Het zijn voornamelijk zandwegen, met af en toe wat asfalt, die ons voeren langs de Kruishoeve. Er staat een kruis in de voortuin van het huis dat ongeveer de plek aangeeft waar iets bijzonders is gebeurd. Hier zou hertogin Johanna van Brabant, toen een oude dame, met haar koets vast zijn komen zitten in het moeras. De Westerwijkse boeren uit de omgeving schoten te hulp en brachten koets en hertogin weer op het droge. Als dank kregen de helpers het vruchtgebruik van het Donk, de plek waar dit gebeurde. Een klokje dat elke avond om 21.00 uur luidt, is een herinnering aan de redding.
Boterpad, Mandos en Voort
We slaan af en komen op het beroemde Boterpad. Boter was een van de weinige zaken waarmee de lokale boeren geld verdienden. Over dit pad brachten de boer of de boerin op hun klompen de kluit boter naar de markt in Tilburg. Dat Boterpad is nu richting de stad afgesloten door de dieren van het Safaripark. Een stukje wandelen wij over het fietspad langs de Goirlesedijk en passeren het vroeger woonhuis van de kunstenaar Frans Mandos Tzn. Een mozaïek aan de voorgevel herinnert aan deze veelzijdige kunstenaar en vooral bekend als illustrator, die in 1977 overleed. Op veel plekken in de omgeving kun je werken in beton, mozaïek, glas-in-lood van hem terugvinden.
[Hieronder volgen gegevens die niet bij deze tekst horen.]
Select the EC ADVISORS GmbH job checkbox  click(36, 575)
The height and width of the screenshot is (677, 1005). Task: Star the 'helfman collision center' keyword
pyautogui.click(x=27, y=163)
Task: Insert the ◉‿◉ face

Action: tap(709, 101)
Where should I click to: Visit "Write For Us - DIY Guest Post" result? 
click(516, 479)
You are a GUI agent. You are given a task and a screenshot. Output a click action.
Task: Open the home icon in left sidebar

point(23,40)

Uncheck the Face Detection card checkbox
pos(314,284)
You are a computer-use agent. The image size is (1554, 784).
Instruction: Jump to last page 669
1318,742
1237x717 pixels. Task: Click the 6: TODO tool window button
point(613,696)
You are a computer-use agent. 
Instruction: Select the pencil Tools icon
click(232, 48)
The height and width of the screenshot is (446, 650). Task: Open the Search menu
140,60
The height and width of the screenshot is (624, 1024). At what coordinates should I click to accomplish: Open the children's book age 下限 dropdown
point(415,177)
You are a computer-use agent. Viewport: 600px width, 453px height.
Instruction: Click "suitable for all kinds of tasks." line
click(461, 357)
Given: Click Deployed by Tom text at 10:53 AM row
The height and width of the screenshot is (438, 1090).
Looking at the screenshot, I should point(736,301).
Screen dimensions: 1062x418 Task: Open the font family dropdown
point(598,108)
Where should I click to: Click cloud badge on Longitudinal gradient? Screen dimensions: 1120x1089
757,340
We zitten nu in de Grote Voort, het derde gehucht. Brabant is bekend om de kapellen, die om verschillende reden werden gebouwd. Die op het Kleine Voort dateert uit 1938, midden in de tijd dat het katholicisme hier op een hoogtepunt stond. De pastoor van Hilvarenbeek, deken Van der Kamp vierde dat jaar zijn zilveren priesterjubileum. Hij bezat een grote Mariaverering en daarom staat er ook op de gevel van het gebouwtje: ‘Koninginne Wees gegroet’.
We zijn op weg naar het slotstuk van de wandeling, het fraaie houten viaduct over de N269. Deze brug is genoemd naar de bevrijders van het dorp Hilvarenbeek, de Royal Welch Fusiliers, begin oktober 1944. Er zou de naam van het legeronderdeel op worden aangebracht, maar dat is tot op heden helaas niet gebeurd. Aan de andere zijde doemt Driehuizen weer op, begin- en eindpunt van onze Vier Gehuchten Tocht. Een aangename tocht en een bewijs dat niet alleen de Beekse natuur waard is om te bewandelen, maar ook het agrarische gebied.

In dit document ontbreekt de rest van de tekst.